— WRITTEN INSTRUCTION —
Starting at the line that contains "You are a computer-use" and continuing through the end of the entries, write those lines out again with "Select" replaced by "Click" and everything else unchanged. Omit the pictures.

— RECORDS FOR THIS TASK —
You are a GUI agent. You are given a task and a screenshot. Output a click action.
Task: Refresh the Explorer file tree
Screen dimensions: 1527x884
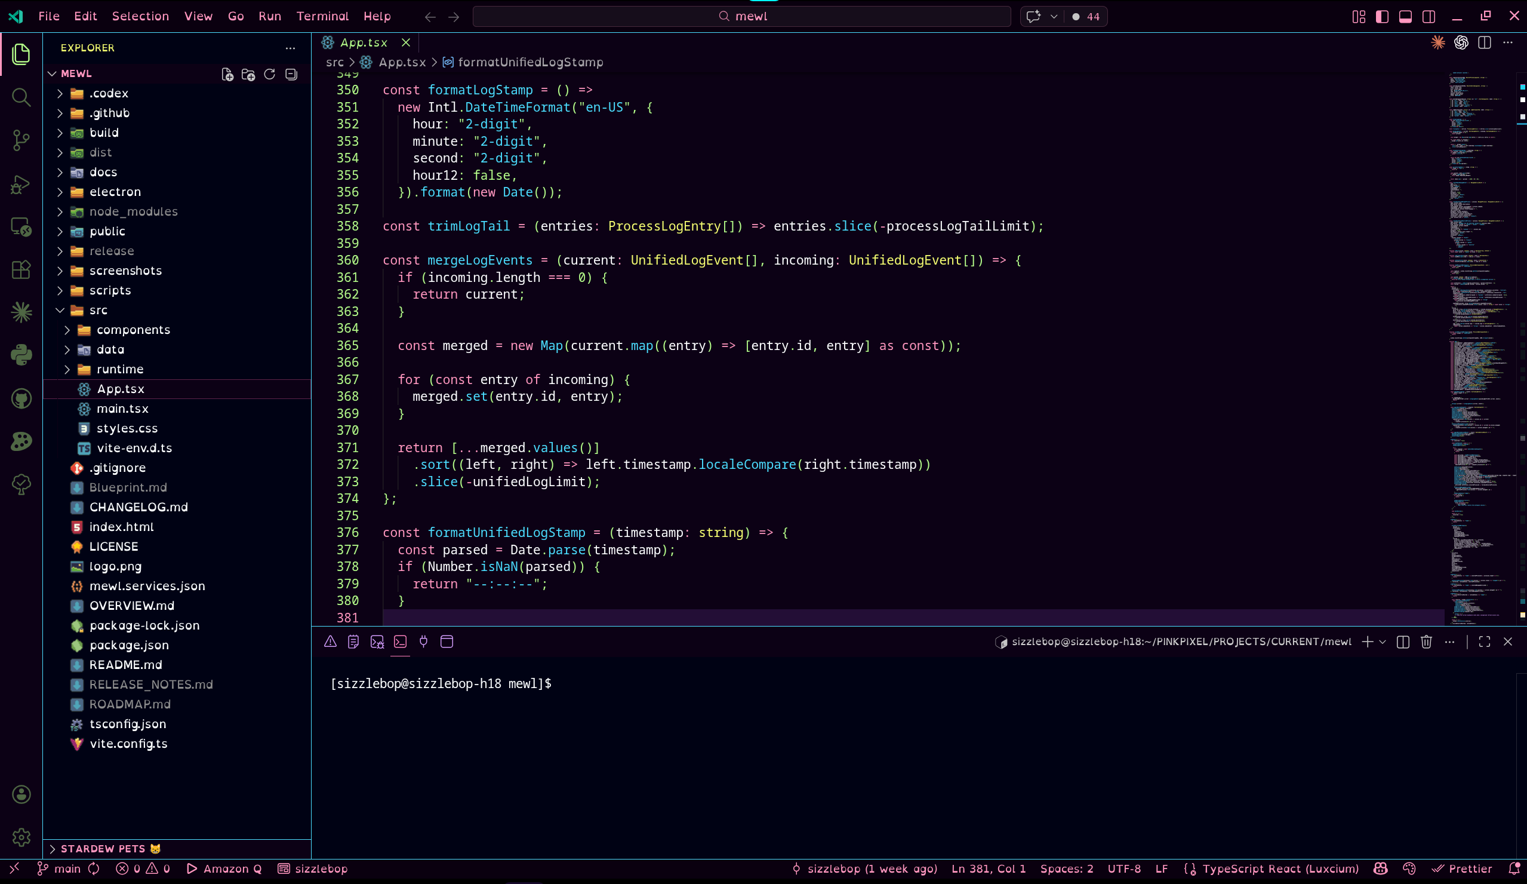tap(270, 74)
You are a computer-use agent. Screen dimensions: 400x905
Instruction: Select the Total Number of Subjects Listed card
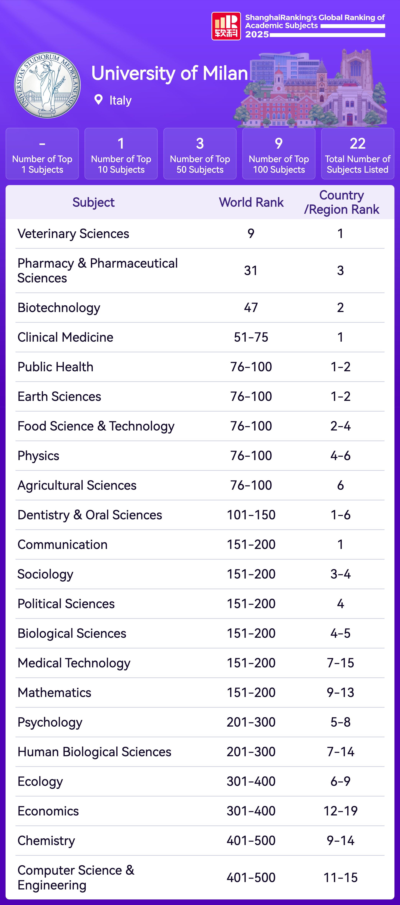coord(357,154)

— OUTPUT FOR THIS TASK —
You are a computer-use agent. Screen dimensions: 400x905
Instruction: Click the Total Number of Subjects Listed card
coord(357,154)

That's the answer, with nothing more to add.